Audax Renovables, an energy group whose activity involves the production and sale of 100% renewable electricity, presents its results for the first quarter of 2020 in the context of exceptional circumstances caused by COVID-19. Due to the pandemic, the company anticipated the development of a contingency plan with the objective of mitigating the possible impact caused and maintaining its solid financial position, as well as its liquidity and credit profile.
Audax ended the first quarter of 2020 with sales amounting to 234 million euros, lower than the previous year. This is mainly due to the following factors: lower energy prices in Spain, 37% lower than in the same period last year in the case of electricity and 53% less in the case of the gas market; a drop in demand at European level due to the warmer climate; and the effect of leaving the perimeter of the three power plants sold in 2019.
However, due to an improvement in the management of its supplies, the company increased its gross margin by 3.2% compared to the same period last year, standing at 13% of its turnover, compared to 10 % in the same period.
To deal with the possible effects of COVID-19, Audax Renovables recorded an extraordinary provision for insolvencies of 3.3 million euros, as part of the contingency plan prepared based on conservative criteria, which should allow Audax Renovables to remain protected throughout this exercise.
EBITDA in this period was 12 million euros, ending with a net profit of 1.4 million euros. In comparative terms, without taking into account the COVID-19 effect and the divestments of power plants in the previous year, EBITDA would be 20.6 million euros, 43% higher than in the first quarter of the previous year and net profit would be 6.8 million euros.
At the end of the first quarter of 2020, Audax Renovables had more than 365 thousand active supply points, 19% more than in the same period in 2019. The increase in the number of customers allowed Audax Renovables to partially cushion the decrease mentioned above in energy prices in the domestic market and the drop in demand caused by COVID-19.

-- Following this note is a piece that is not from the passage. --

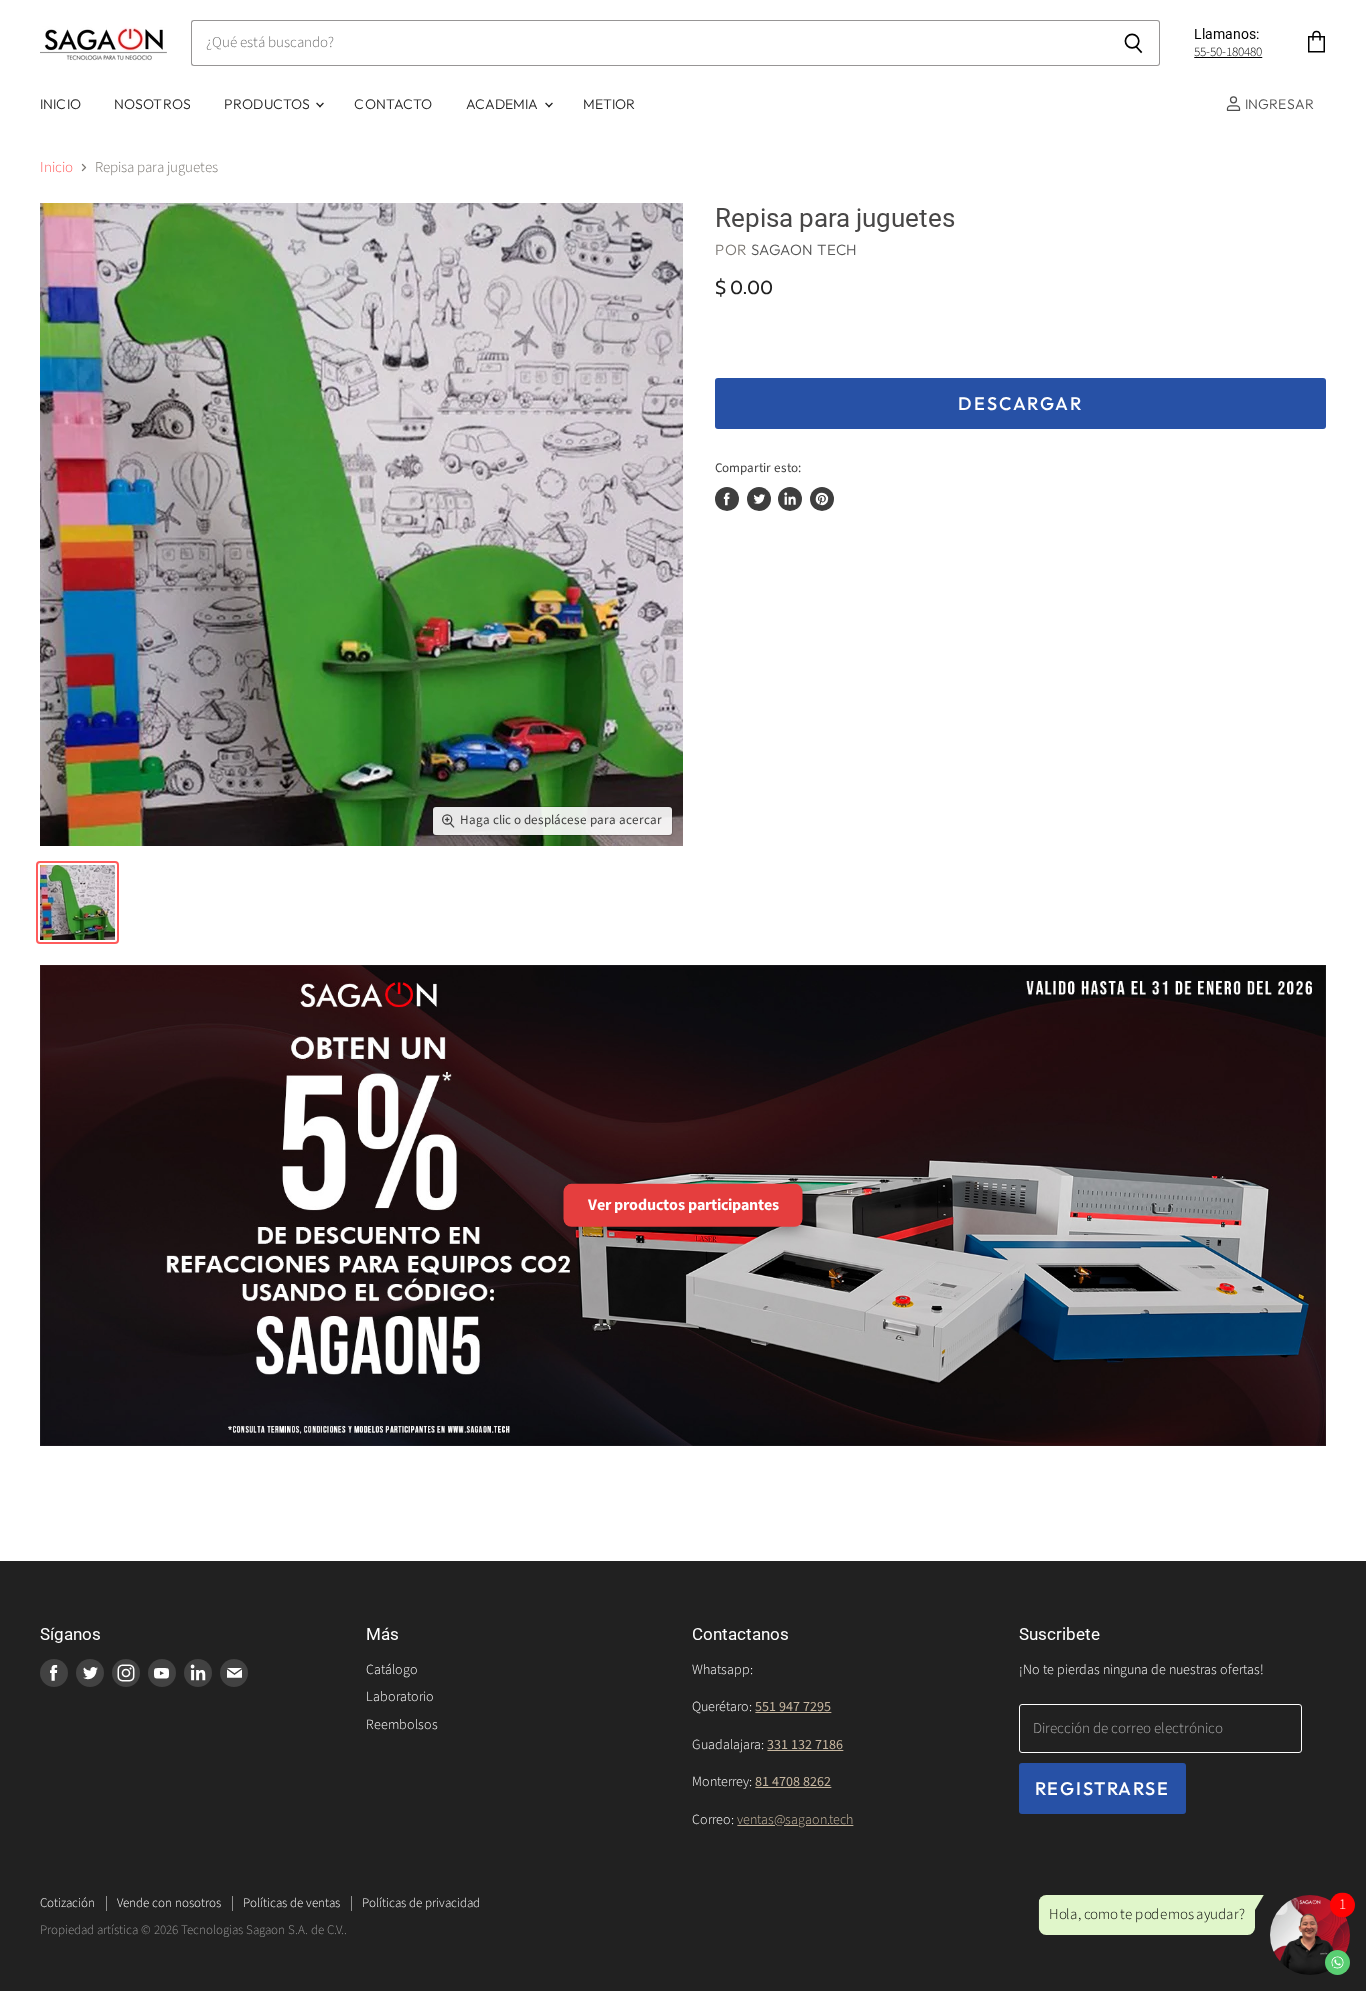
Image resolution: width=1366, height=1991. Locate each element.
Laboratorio (400, 1697)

On the other hand, Audax Renovables continues to invest in the construction of its power plants. Even with the current situation caused by COVID-19, the works were not significantly affected and the beginning of the projects will not have significant delays in relation to the dates initially planned. In fact, last January, construction began on the Cañamares photovoltaic plant in the municipality of Fontanar (Guadalajara, Castilla-La Mancha), with a capacity of 5 MWp. Construction of the Carolinas I and II photovoltaic plants will also start shortly, with a total capacity of 10 MWp, both located in the municipality of El Casar (Guadalajara, Castilla-La Mancha).
In addition, in April, the Spanish rating agency Axesor classified the company’s rating as Investment Grade (BBB-) with a stable outlook, demonstrating the company’s solid financial position, even in the current times of uncertainty. It is also important to note that the Group reduced its debt by 13 million euros in the first quarter of the year.

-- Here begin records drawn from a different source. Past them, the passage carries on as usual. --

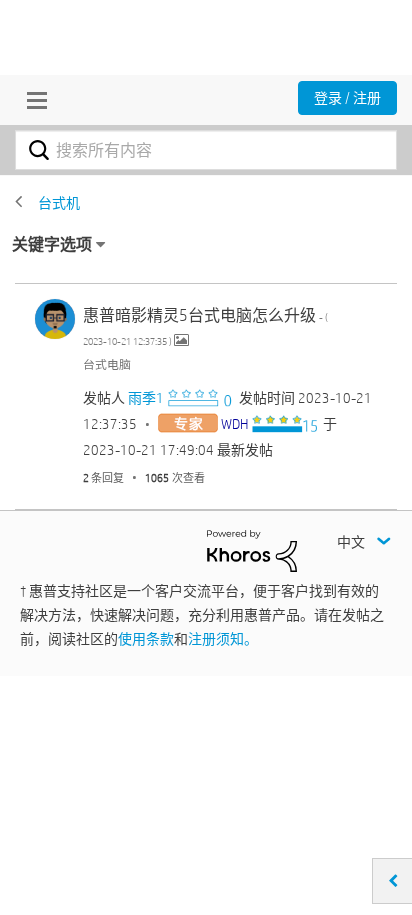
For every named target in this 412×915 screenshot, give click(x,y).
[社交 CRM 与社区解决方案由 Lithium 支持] (252, 550)
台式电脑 (107, 364)
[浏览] (32, 100)
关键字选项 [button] (52, 244)
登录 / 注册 (347, 98)
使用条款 (146, 639)
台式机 (59, 203)
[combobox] (206, 150)
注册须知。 (223, 639)
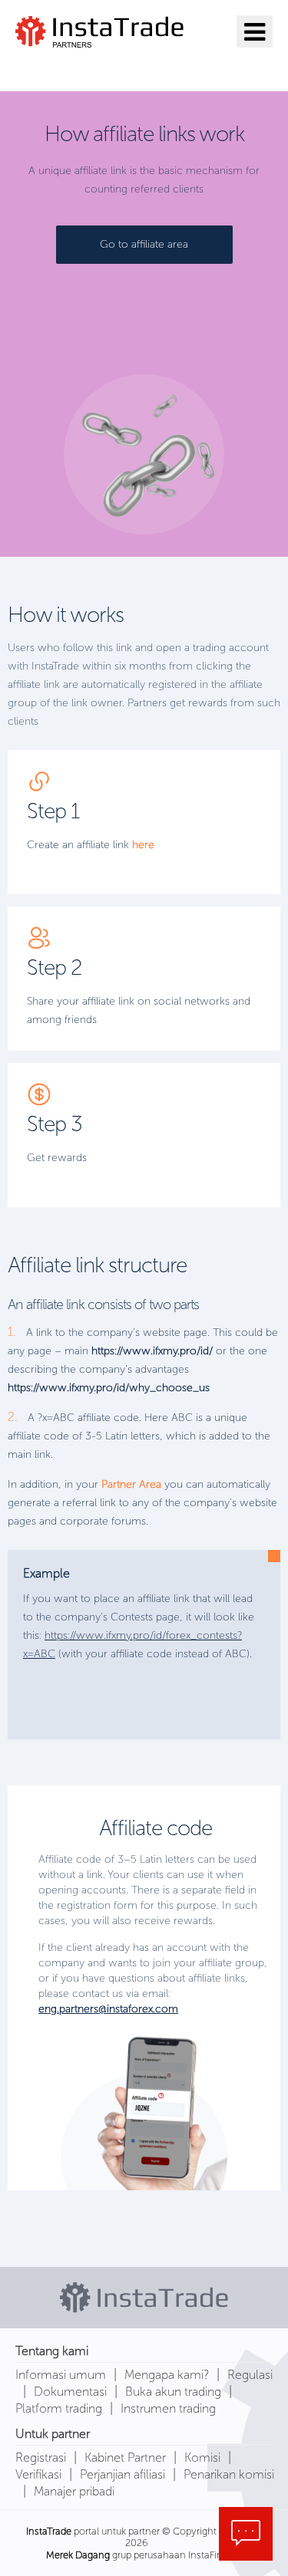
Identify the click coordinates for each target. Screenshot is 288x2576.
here (143, 844)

The price of Audax Renovables’ shares was inevitably affected by the situation created by the COVID-19 pandemic, after reaching a maximum of € 2.72 per share during that period. However, the main financial and business indicators put Audax Renovables in a very favorable position to face the current situation with maximum solvency guarantees. It should also be noted that the company’s geographical diversification limits the risk of business concentration, being present in the commercialization and/or generation businesses in Spain, Portugal, France, Italy, Germany, the Netherlands, Poland and Panama. In addition, last March Audax Renovables joined the IBEX SMALL CAP® index, making it a reference value for investors.